What is needed here is an exact transcription of the entries that follow.
Start of Data for this exercise
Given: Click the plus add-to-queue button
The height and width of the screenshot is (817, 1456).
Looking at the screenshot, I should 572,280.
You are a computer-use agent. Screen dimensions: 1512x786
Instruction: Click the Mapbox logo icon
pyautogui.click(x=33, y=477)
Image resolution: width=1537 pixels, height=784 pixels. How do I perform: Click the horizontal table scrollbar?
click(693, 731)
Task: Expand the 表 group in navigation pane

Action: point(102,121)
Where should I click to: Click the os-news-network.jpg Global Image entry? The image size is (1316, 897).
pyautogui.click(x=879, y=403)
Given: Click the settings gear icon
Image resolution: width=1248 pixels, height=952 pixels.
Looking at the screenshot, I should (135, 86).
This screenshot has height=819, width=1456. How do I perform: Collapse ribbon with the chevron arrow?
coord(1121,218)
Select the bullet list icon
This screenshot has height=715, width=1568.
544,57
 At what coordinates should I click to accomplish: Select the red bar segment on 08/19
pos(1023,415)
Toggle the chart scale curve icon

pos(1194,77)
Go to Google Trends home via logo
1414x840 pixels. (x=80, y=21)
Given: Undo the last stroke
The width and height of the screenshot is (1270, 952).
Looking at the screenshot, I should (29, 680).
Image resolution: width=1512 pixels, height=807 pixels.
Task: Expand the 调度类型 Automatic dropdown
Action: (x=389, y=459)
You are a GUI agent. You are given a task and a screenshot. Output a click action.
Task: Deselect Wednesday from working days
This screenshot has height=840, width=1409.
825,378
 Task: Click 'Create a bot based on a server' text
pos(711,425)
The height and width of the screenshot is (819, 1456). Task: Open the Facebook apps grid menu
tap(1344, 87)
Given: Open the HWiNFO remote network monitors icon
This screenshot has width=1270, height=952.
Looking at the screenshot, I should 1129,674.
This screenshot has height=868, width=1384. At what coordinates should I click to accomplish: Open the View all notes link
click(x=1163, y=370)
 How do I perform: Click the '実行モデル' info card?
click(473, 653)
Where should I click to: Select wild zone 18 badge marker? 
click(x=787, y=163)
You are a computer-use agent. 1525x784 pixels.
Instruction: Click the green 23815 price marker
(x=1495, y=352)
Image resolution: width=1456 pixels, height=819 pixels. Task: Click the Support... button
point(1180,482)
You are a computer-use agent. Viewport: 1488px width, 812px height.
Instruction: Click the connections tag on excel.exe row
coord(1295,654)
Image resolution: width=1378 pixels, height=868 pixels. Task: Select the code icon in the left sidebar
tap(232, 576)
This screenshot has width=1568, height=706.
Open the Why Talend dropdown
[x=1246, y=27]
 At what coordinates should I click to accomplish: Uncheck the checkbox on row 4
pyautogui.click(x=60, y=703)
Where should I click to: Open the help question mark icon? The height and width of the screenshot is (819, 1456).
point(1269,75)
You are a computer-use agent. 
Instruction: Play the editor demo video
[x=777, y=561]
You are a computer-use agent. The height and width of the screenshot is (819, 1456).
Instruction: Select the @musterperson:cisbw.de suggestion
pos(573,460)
End of Data for this exercise
**Written response**
Given: Click the plus add-to-queue button
The height and width of the screenshot is (817, 1456).
Looking at the screenshot, I should 572,280.
You are a computer-use agent. Screen dimensions: 1512x786
Instruction: Click the Mapbox logo icon
pyautogui.click(x=33, y=477)
Image resolution: width=1537 pixels, height=784 pixels. How do I perform: Click the horizontal table scrollbar?
click(693, 731)
Task: Expand the 表 group in navigation pane

Action: point(102,121)
Where should I click to: Click the os-news-network.jpg Global Image entry? The image size is (1316, 897).
pyautogui.click(x=879, y=403)
Given: Click the settings gear icon
Image resolution: width=1248 pixels, height=952 pixels.
Looking at the screenshot, I should (135, 86).
This screenshot has height=819, width=1456. How do I perform: Collapse ribbon with the chevron arrow?
coord(1121,218)
Select the bullet list icon
This screenshot has height=715, width=1568.
544,57
 At what coordinates should I click to accomplish: Select the red bar segment on 08/19
pos(1023,415)
Toggle the chart scale curve icon

pos(1194,77)
Go to Google Trends home via logo
1414x840 pixels. (x=80, y=21)
Given: Undo the last stroke
The width and height of the screenshot is (1270, 952).
Looking at the screenshot, I should (29, 680).
Image resolution: width=1512 pixels, height=807 pixels.
Task: Expand the 调度类型 Automatic dropdown
Action: (x=389, y=459)
You are a GUI agent. You are given a task and a screenshot. Output a click action.
Task: Deselect Wednesday from working days
This screenshot has height=840, width=1409.
825,378
 Task: Click 'Create a bot based on a server' text
pos(711,425)
The height and width of the screenshot is (819, 1456). Task: Open the Facebook apps grid menu
tap(1344, 87)
Given: Open the HWiNFO remote network monitors icon
This screenshot has width=1270, height=952.
Looking at the screenshot, I should 1129,674.
This screenshot has height=868, width=1384. At what coordinates should I click to accomplish: Open the View all notes link
click(x=1163, y=370)
 How do I perform: Click the '実行モデル' info card?
click(473, 653)
Where should I click to: Select wild zone 18 badge marker? 
click(x=787, y=163)
You are a computer-use agent. 1525x784 pixels.
Instruction: Click the green 23815 price marker
(x=1495, y=352)
Image resolution: width=1456 pixels, height=819 pixels. Task: Click the Support... button
point(1180,482)
You are a computer-use agent. Viewport: 1488px width, 812px height.
Instruction: Click the connections tag on excel.exe row
coord(1295,654)
Image resolution: width=1378 pixels, height=868 pixels. Task: Select the code icon in the left sidebar
tap(232, 576)
This screenshot has width=1568, height=706.
Open the Why Talend dropdown
[x=1246, y=27]
 At what coordinates should I click to accomplish: Uncheck the checkbox on row 4
pyautogui.click(x=60, y=703)
Where should I click to: Open the help question mark icon? The height and width of the screenshot is (819, 1456).
point(1269,75)
You are a computer-use agent. 
Instruction: Play the editor demo video
[x=777, y=561]
You are a computer-use agent. The height and width of the screenshot is (819, 1456).
Instruction: Select the @musterperson:cisbw.de suggestion
pos(573,460)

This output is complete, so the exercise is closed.